Al bate de Jim Thome le quedan todavía muchos batazos, pero habrá que esperar para saber cuántos años más quisiera Jim jugar. Quienes compartimos con él en el clubhouse somos testigos del gran esfuerzo que Thome hace diariamente para salir al terreno, batallando en el training room para mantenerse en las mejores condiciones físicas. No es fácil para sus rodillas y piernas sostener la corpulencia de leñador que le permite dar esos batazos gigantescos. Pienso que mientras se mantenga en buena forma y sienta el mismo entusiasmo por hacer los sacrificios que hace, seguirá jugando. En cuanto a los Medias Blancas de 2010, no yo mismo sé qué clase de equipos vamos a tener la próxima temporada. Por ahora, estamos concentrados en la campaña 2009.

Me escribe Karen Aparicio desde Maracaibo, para saludarme y darme las gracias por los comentarios que hicimos recientemente sobre su papá, el inmortal Luis Aparicio. Karen, gracias a ti por tener un padre que es orgullo de todos los venezolanos, el único en el Salón de la Fama del béisbol de Grandes Ligas, y ejemplo e inspiración para muchos que decidimos escoger el béisbol como profesión.

Alvaro, de Bolingbrook, quiere saber quién es mi ídolo en el béisbol.

David Concepción es mi ídolo en la pelota, y por él llevo el número 13 en la espalda. Afortunadamente he tenido la suerte de compartir con David en muchas ocasiones, y haber contado con su presencia, así como la de Luis Aparicio y Alfonzo “Chico” Carrasquel en mi primer juego como manager de los Medias Blancas de Chicago en el U.S. Cellular Field ha sido una de las más grandes alegrías de mi carrera. Así como David fue mi ídolo desde pequeño, el puertorriqueño Roberto Clemente es el pelotero que yo más he admirado en el béisbol. No sólo por las cualidades que lo convirtieron en uno de los jugadores más completos en el terreno, sino también por su actitud y su compromiso con la humanidad.
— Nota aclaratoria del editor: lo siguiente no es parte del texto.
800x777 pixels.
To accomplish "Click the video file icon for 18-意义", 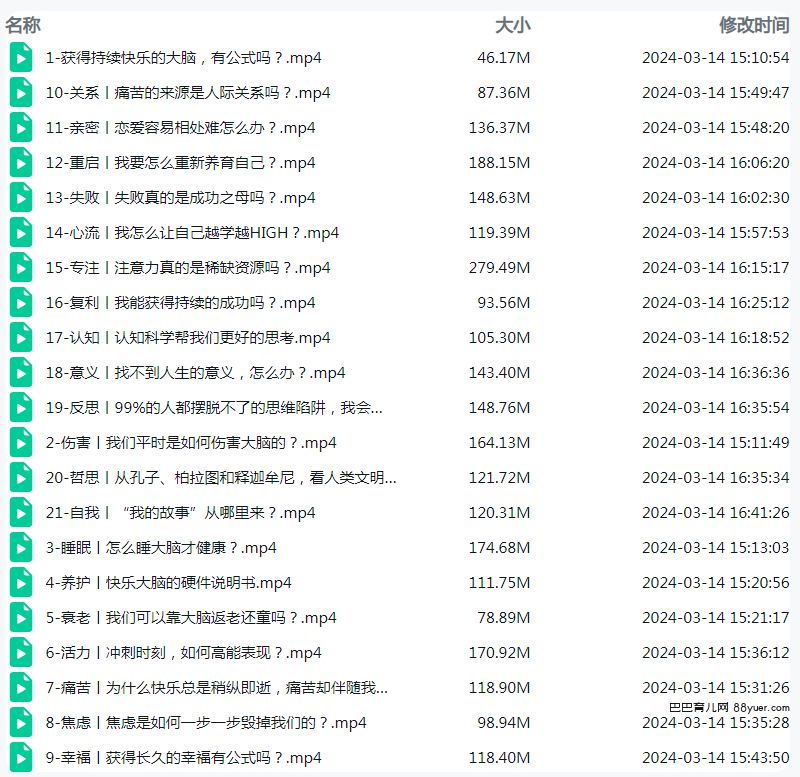I will point(20,373).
Por último Antonio Miguel, de San Juan de los Morros, en Venezuela, pregunta qué diferencia veo entre el equipo de 2005 con el cual ganamos la Serie Mundial y el actual. Pitcheo. Esa es la gran diferencia. En el 2005 teníamos un cuarteto de abridores de lujo, que como recordarás llegaron incluso a completar la hazaña de 4 juegos completos seguidos en plena post-temporada. Pero además contábamos con un bullpen que se creció en los momentos importantes, que combinaba la experiencia de veteranos como Cliff Politte y Orlando “El Duque” Hernández, junto a jóvenes revelaciones como Neal Cotts o el mismo Bobby Jenks. Aunque obviamente el título fue un logro de todo el equipo y cada integrante de la divisa se vistió de héroe en algún momento, el pitcheo fue la clave del triunfo. En 2009 tenemos buenos brazos, de jóvenes que deben convertirse en estrellas muy pronto, pero que están en proceso de consolidarse cuando alcancen su madurez.

Pido disculpas una vez más por no poder responder todas sus preguntas, y reitero el agradecimiento por todos los comentarios positivos que me envían desde los rincones más lejanos del planeta. Espero que sigan apoyando a los Medias Blancas, y no duden en escribirme para conocer, directamente, lo que ocurre en nuestro equipo. Para mí siempre será un placer leer todos sus comentarios, opiniones, inquietudes, preguntas, sugerencias y hasta críticas. ¡Go Sox!